If you are installing your own DIY solar set up on your RV you’re going to have to choose a solar charge controller. With the broad range of charge controllers out there with different sizes, types, manufacturers, and price range it can be difficult to determine which one is right for your solar setup.
This blog explains what a solar charge controller does and the difference between the two main models of charge controllers MPPT and PWM. Let’s dive in!
What is a solar charge controller?
A solar charge controller is a component that regulates the amount of voltage and current that is sent from your solar panels or solar array to your batteries. It plays an important role in a full solar set up as it keeps your batteries from overcharging by monitoring the battery voltage, opening the circuit, and stopping the charging when the battery voltage rises to a certain level.
In simplified terms, a solar charge controller protects your batteries by regulating the levels (currents) sent from the solar panels to the batteries.
Some charge controllers have load control. This allows you to send the DC (direct current) load to the charge controller instead of your batteries. It will turn the DC load (like your lights or fans) on or off, based on the battery levels. This is optional feature that you don’t have to connect or use if you don’t want.
Types of charge controllers
There are two modern types of charge controllers, MPPT and PWM. While most people opt for the MPPT charge controllers, a PWM can do the job depending on the type of batteries you have and the output voltage of your solar array. There are a ton of technical sites out there with graphs showing you difference in performance between the two – but for the ease of this blog post I’ll keep it simple as we compare charge controllers.
PWM charge controller
PWM stands for “Pulse Width Modulation” because it pulsates the power that is supplied to the batteries pulling the voltage down to near the voltage of the batteries. It also keeps the batteries in a “float” state or fully charged states and prevents them from overcharging.

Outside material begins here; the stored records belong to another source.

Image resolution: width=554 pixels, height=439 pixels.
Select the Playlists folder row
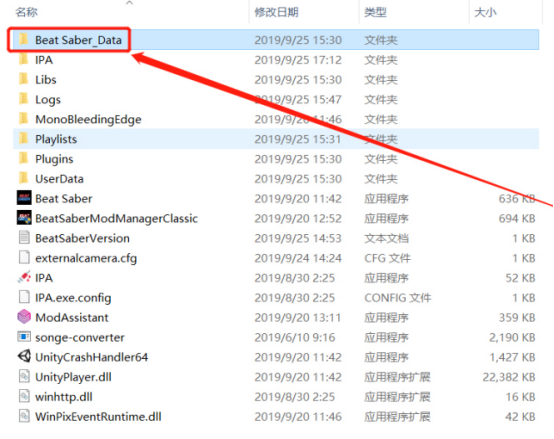(x=276, y=139)

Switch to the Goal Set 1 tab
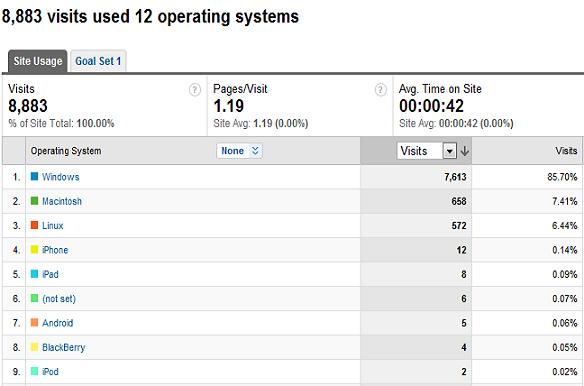(x=98, y=61)

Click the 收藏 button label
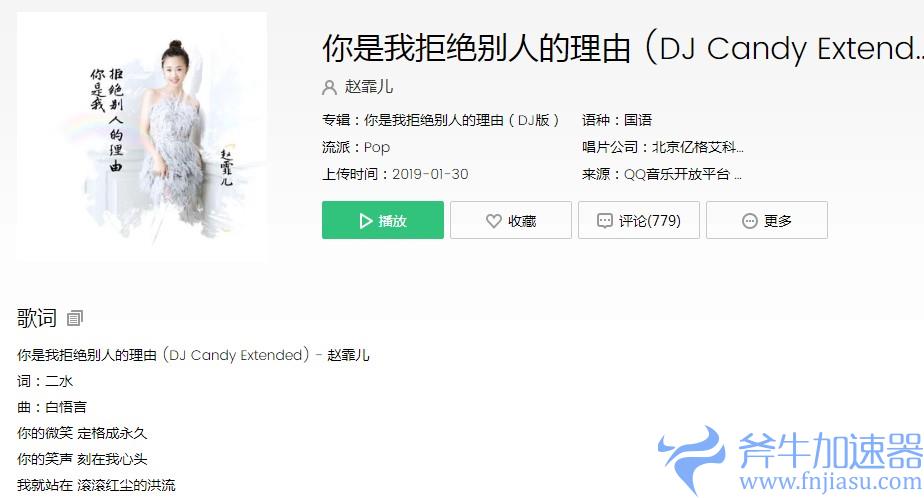522,220
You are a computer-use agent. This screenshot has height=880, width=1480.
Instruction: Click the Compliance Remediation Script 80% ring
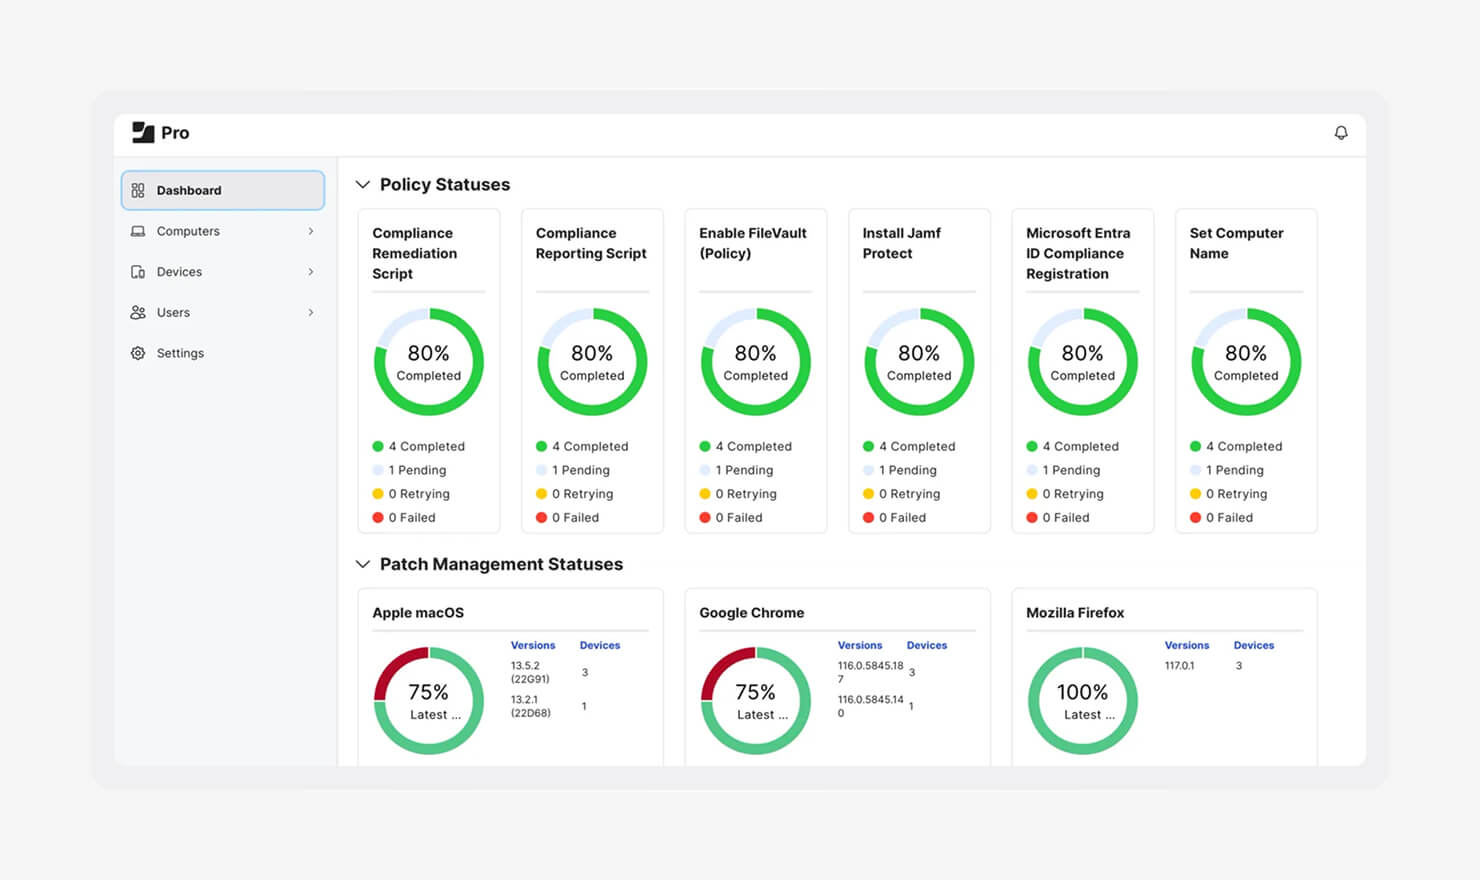[429, 362]
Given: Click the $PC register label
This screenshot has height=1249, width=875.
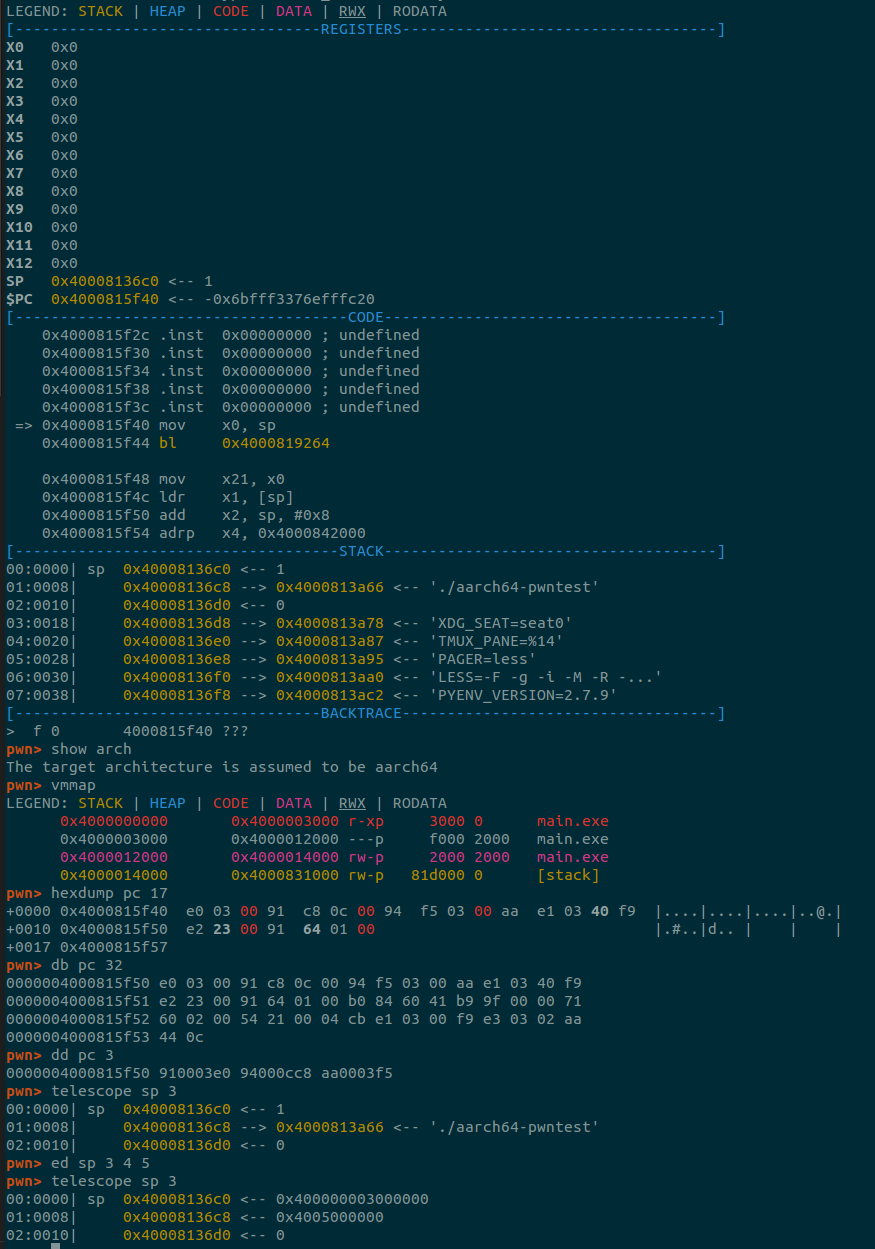Looking at the screenshot, I should pos(20,299).
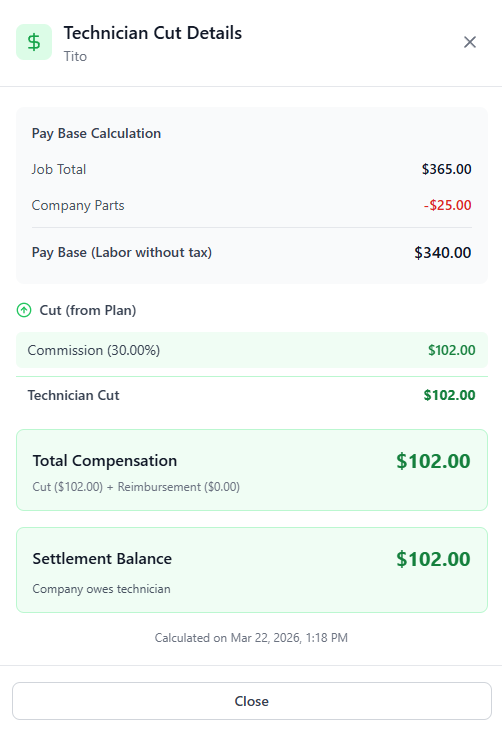Click the Calculated on timestamp text
This screenshot has width=502, height=732.
click(251, 638)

PWM charge controllers are often less expensive, but it’s important to note they are only good to use with smaller solar setups as it cannot be used with higher voltage solar panels. You can check to see if this will work by looking at your solar arrays output voltage.
Make sure it doesn’t exceed the maximum input voltage of your charge controller. Also important to note that the voltage of the PWM charge controller must match the battery bank voltage for example (12v output from you panel to a 12 volt battery system).
MPPT charge controller
MPPT stands for “Maximum Power Point Tracking”. This charge controller is considered more advanced and efficient than a PWM because it is able to convert excess voltage into amperage. This means your batteries are able to charge more efficiently, using less power, and battery charge often lasts longer.
Because MPPT charge controllers can handle higher voltage solar arrays you can typically add to your current system at a later time without having to increase your charge controller. MPPT charge controllers are the more expensive option but depending on your setup may be the only option.
With an MPPT controller, you do not need the voltage to match the battery bank. For example, 24v output from your charge controller can still be paired with a 12v battery bank. If you have a large solar array, chances are you will need an MPPT charge controller.
In summary, MPPT charge controllers are typically the way to go. They are newer technology and regulate the charging current of your batteries more efficiently. They are more expensive, but they also do not require the voltage outputs from the panels to match the voltage of the batteries.
What size charge controller do I need?
Regardless of the type of charge controller you choose. It’s imperative that the maximum input voltage and current rating of the charge controller is higher than the maximum output voltage and current (amps) of your solar array.
There are charge controllers as small as 10 amps. And charge controllers up to 100 amps or more. We have 400 watts of solar power on our roof and have a 30 amp solar charge controller. This is sufficient for the power we bring in. However an RV solar array with 800 watts for example, would require a 50 amp charge controller or possibly more.
You can set up separate charge controllers to the batteries. They will not complete or interfere with each other. This is how many people are able to use a portable solar panel (with its own charge controller built in) in conjunction with a full solar array on the roof of the RV.
How to select a solar charge controller
Once you’ve identified the type and size of charge controller you need, you can choose a brand. There are dozens of companies making charge controllers. We’ve used Renogy’s MPPT charge controller on 2 of our RVs. We also tried AIMS Power 30-amp MPPT charge controller. Both brands worked well with our solar panels and batteries.
We found a great video on Youtube that compares different brands and types of charge controllers to show efficiency to see if one brand really is better than others. Spoiler alert: the video confirms that cost and size have very little do with effectiveness. You do, however, want a well built solar charge controller that allows for heat to circulate and vent with wide input terminals.
It’s also helpful if the charge controller has a temperature compensation sensor (especially important with lead acid batteries) and a screen to change the data of the charging rate or voltage of the controller. Ours has all of these things so to us, it checks all the boxes!
Hopefully this post help you understand the main differences between the various types of charge controllers and made the process of choosing a solar charge controller for your DIY RV solar set up a little bit easier.